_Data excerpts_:
————————
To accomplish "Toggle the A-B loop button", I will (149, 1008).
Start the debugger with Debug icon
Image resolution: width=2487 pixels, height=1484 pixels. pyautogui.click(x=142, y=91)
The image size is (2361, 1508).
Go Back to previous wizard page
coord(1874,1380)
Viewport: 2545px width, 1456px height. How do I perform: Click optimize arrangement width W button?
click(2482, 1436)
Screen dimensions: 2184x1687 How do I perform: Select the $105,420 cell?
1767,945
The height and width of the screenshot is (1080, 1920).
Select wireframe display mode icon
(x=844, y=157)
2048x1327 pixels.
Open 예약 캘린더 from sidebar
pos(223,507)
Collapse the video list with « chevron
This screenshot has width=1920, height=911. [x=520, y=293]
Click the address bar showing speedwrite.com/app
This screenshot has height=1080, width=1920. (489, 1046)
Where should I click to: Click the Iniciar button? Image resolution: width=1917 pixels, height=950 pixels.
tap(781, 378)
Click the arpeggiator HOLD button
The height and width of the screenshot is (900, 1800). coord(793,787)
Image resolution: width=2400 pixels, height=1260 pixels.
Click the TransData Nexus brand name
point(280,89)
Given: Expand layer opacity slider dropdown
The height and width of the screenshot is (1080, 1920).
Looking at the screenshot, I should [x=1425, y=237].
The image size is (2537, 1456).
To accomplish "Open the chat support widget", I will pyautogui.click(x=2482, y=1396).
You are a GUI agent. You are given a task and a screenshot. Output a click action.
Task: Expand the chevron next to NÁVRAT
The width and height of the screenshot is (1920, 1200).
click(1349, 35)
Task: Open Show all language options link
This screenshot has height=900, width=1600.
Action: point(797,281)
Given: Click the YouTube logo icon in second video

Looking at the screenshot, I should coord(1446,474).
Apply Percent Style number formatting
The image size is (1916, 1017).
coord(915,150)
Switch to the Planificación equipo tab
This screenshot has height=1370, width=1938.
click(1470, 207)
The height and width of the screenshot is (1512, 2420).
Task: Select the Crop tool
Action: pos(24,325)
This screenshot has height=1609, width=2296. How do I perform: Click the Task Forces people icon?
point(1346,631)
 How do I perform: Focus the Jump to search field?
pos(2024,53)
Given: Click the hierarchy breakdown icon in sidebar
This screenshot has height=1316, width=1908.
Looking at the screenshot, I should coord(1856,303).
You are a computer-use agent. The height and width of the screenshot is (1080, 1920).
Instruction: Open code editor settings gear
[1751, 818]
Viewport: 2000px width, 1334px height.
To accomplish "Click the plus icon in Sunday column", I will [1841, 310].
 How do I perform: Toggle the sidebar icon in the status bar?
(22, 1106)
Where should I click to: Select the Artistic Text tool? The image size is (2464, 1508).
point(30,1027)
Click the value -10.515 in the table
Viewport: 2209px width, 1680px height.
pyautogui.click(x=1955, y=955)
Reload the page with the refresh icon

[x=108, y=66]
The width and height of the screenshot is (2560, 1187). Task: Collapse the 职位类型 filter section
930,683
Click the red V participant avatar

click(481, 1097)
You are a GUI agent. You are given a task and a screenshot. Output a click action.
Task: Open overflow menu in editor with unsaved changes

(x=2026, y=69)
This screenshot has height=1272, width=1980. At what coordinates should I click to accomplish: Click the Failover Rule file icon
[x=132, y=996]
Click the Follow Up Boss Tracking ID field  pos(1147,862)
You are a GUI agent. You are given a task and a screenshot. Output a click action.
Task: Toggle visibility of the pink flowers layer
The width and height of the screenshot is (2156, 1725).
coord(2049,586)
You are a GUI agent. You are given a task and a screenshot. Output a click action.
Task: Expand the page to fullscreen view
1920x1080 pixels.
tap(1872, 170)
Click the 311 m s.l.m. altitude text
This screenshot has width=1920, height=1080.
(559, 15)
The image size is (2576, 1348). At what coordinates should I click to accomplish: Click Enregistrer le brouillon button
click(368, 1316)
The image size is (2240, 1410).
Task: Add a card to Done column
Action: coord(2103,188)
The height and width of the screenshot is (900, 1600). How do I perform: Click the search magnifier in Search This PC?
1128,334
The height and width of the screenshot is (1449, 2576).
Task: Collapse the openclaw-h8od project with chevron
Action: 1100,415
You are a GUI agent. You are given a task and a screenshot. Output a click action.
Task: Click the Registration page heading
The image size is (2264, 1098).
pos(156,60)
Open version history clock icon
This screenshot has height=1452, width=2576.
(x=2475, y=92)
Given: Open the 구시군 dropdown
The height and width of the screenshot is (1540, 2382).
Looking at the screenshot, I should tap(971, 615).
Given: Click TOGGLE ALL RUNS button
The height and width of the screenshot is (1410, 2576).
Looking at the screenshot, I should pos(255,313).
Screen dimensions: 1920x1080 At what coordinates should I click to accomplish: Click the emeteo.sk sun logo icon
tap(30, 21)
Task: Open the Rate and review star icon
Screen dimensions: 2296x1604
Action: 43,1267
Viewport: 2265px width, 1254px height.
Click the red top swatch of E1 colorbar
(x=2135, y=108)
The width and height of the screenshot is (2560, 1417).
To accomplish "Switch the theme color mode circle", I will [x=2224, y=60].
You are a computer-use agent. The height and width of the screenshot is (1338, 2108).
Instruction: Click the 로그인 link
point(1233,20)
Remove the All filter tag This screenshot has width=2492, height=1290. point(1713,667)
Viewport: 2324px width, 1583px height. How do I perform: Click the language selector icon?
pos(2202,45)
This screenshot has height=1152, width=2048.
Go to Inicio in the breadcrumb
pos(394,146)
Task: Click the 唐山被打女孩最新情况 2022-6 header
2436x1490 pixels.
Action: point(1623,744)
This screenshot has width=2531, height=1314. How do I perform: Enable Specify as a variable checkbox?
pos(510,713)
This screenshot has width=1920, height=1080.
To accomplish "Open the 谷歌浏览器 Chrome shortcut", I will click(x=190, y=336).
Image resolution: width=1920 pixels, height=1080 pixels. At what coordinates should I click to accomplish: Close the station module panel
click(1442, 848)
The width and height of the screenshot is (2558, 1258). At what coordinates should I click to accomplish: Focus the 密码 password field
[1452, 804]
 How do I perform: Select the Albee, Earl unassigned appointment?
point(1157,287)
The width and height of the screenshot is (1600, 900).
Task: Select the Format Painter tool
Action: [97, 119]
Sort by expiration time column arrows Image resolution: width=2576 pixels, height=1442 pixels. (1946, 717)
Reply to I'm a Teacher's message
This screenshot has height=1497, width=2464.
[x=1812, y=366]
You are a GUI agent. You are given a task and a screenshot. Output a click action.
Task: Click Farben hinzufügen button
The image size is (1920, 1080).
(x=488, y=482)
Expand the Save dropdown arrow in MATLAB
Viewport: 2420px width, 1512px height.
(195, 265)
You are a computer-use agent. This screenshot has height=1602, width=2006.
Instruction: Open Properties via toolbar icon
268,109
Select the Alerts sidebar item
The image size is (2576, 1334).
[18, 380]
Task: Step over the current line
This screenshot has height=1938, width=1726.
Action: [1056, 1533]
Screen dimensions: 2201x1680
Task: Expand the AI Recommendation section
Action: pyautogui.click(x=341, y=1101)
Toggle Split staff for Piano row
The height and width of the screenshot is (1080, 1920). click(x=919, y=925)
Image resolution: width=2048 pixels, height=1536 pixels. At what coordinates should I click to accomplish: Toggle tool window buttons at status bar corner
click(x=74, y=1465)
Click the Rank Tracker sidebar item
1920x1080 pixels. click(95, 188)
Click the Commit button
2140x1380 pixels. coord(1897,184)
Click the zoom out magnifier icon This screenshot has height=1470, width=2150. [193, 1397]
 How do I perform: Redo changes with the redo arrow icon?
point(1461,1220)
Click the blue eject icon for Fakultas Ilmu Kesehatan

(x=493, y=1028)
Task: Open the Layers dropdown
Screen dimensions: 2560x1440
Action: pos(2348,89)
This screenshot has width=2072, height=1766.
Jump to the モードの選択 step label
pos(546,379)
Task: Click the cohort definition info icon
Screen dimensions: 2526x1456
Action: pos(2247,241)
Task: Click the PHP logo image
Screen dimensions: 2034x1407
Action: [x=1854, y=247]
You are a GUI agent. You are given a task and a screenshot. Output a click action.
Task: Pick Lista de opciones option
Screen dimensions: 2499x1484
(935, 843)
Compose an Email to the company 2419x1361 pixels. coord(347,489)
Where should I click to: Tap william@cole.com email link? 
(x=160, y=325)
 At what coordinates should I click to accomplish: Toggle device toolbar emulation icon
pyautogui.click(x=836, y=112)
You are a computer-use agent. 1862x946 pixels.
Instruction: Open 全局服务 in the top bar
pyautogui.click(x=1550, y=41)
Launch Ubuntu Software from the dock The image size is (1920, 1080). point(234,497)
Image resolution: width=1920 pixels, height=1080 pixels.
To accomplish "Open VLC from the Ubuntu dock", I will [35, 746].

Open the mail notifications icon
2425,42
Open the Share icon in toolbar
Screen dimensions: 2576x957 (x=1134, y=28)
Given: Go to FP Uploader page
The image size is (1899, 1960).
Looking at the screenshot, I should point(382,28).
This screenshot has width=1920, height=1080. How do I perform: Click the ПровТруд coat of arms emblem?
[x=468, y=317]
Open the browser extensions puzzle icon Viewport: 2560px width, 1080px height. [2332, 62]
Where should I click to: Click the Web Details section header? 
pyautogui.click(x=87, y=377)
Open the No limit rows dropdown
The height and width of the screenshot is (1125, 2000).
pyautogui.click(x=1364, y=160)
————————
_Exercise brief_:
Return, word for word, every line from the top of the entries down to the line that holds "2048x1327 pixels.", both included.

_Result_:
To accomplish "Toggle the A-B loop button", I will (149, 1008).
Start the debugger with Debug icon
Image resolution: width=2487 pixels, height=1484 pixels. pyautogui.click(x=142, y=91)
The image size is (2361, 1508).
Go Back to previous wizard page
coord(1874,1380)
Viewport: 2545px width, 1456px height. How do I perform: Click optimize arrangement width W button?
click(2482, 1436)
Screen dimensions: 2184x1687 How do I perform: Select the $105,420 cell?
1767,945
The height and width of the screenshot is (1080, 1920).
Select wireframe display mode icon
(x=844, y=157)
2048x1327 pixels.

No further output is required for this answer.